Multivariable conditional logistic regression models for pancreatic cancer risk included the following covariates as potential confounders: body mass index (BMI) categories (<18.5, 18.5–<23 or ≥23 kg/m2), level of education (no formal schooling, primary school, secondary school or above), smoking status (never, former or current smokers), serum cotinine (nmol/l), alcohol consumption (number of drinks per week), history of physician-diagnosed diabetes (yes, no), estimated glomerular filtration rate (eGFR),32 and serum pyridoxal 5′-phosphate (nmol/l).32 The analyses were conducted separately for the two cohorts and combined.

Stratified analysis by smoking status (never or ever smokers) and alcohol intake (nondrinkers or drinkers) were performed on the two cohorts combined. Potential effect modification of these risk factors on the biomarker-pancreatic cancer risk associations was assessed by adding to the model a product term of the biomarker of interest and alcohol intake (or smoking). We also conducted a sensitivity analysis by excluding all pancreatic cancer cases diagnosed within the first 2 years after blood draw (n = 13 incident cases which were excluded) and their matched controls. Statistical analyses were carried out using SAS software version 9.3 (SAS Institute, Cary, NC). All p values reported are two-sided. p ≤ 0.05 was considered being statistically significant.

Data availability

De-identified data relevant to the report can be shared and is available upon request through the University of Pittsburgh for researchers who meet the criteria for access to confidential data. Data is accessible to the corresponding author and also is available from the University of Pittsburgh Institutional Data Access/Ethics Committee with the following contact information: 3500 Fifth Avenue, Hieber Building Main Office, Suite 106 Pittsburgh, PA 15213. Tel.: +1–412-383–1480. Fax: +1–412-383–1508. E-mail: ude.ttip@briksa.

Results

The mean (standard deviation [SD]) age at blood draw for study participants of the Shanghai and Singapore cohorts was 56.4 (5.5) and 64.4 (7.3) years, respectively. The average (range) time from blood draw to cancer diagnosis was 12.5 years (3 months-23.2 years) for cases of the Shanghai cohort, and 6.8 years (5 months–13.0 years) for cases of the Singapore cohort.

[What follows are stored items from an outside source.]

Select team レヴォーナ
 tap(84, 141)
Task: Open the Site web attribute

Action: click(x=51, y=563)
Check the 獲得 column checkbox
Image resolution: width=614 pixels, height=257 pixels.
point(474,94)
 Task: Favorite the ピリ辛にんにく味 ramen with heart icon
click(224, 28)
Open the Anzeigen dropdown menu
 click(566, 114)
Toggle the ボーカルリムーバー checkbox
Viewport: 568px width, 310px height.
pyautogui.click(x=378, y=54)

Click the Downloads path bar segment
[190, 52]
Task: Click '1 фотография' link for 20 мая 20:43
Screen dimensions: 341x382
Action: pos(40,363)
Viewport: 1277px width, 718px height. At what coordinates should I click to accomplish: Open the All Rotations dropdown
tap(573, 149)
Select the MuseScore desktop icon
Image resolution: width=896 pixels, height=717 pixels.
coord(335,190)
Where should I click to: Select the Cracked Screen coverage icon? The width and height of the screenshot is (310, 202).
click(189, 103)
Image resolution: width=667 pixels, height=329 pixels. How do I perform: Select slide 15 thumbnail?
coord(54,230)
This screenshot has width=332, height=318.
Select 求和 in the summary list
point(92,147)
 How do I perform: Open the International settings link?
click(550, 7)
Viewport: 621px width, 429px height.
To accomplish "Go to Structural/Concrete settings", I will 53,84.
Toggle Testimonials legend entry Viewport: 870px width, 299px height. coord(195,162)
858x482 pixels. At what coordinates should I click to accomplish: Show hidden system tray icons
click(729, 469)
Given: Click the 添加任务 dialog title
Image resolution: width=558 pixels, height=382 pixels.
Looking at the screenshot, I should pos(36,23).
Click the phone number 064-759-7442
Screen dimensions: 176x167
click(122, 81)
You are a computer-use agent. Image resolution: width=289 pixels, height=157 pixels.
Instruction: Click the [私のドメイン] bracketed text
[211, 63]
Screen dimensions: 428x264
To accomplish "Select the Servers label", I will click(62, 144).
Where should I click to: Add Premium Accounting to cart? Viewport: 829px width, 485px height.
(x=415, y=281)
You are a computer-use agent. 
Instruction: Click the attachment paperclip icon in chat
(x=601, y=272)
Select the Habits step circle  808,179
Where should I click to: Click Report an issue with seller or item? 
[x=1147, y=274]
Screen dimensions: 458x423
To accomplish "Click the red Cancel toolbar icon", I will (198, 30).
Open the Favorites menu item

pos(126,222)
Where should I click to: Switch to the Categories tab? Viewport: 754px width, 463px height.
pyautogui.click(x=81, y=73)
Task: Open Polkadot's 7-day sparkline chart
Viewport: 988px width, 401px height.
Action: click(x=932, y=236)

The characteristics of pancreatic cancer cases and matched controls of the Shanghai and Singapore cohorts were described previously.32 There was a higher proportion of current smokers in pancreatic cancer cases than controls of the Shanghai cohort only at baseline (68.2% vs. 50.0%, p = 0.003) whereas no statistically significant differences between cases and controls in both Shanghai and Singapore cohorts, respectively, were observed for the distributions of age, sex, alcohol intake, history of diabetes, use of multivitamins and eGFR (Supporting Information Table S2).

Serum concentrations of choline, betaine, methionine and DMG were moderately correlated with each other. The Spearman correlation coefficient ranged from 0.202 (between choline and DMG) to 0.323 (between betaine and DMG). TMAO was positively associated with choline, betaine, methionine and DMG whereas eGFR was inversely associated with serum concentrations of all biomarkers except for betaine (Supporting Information Table S3).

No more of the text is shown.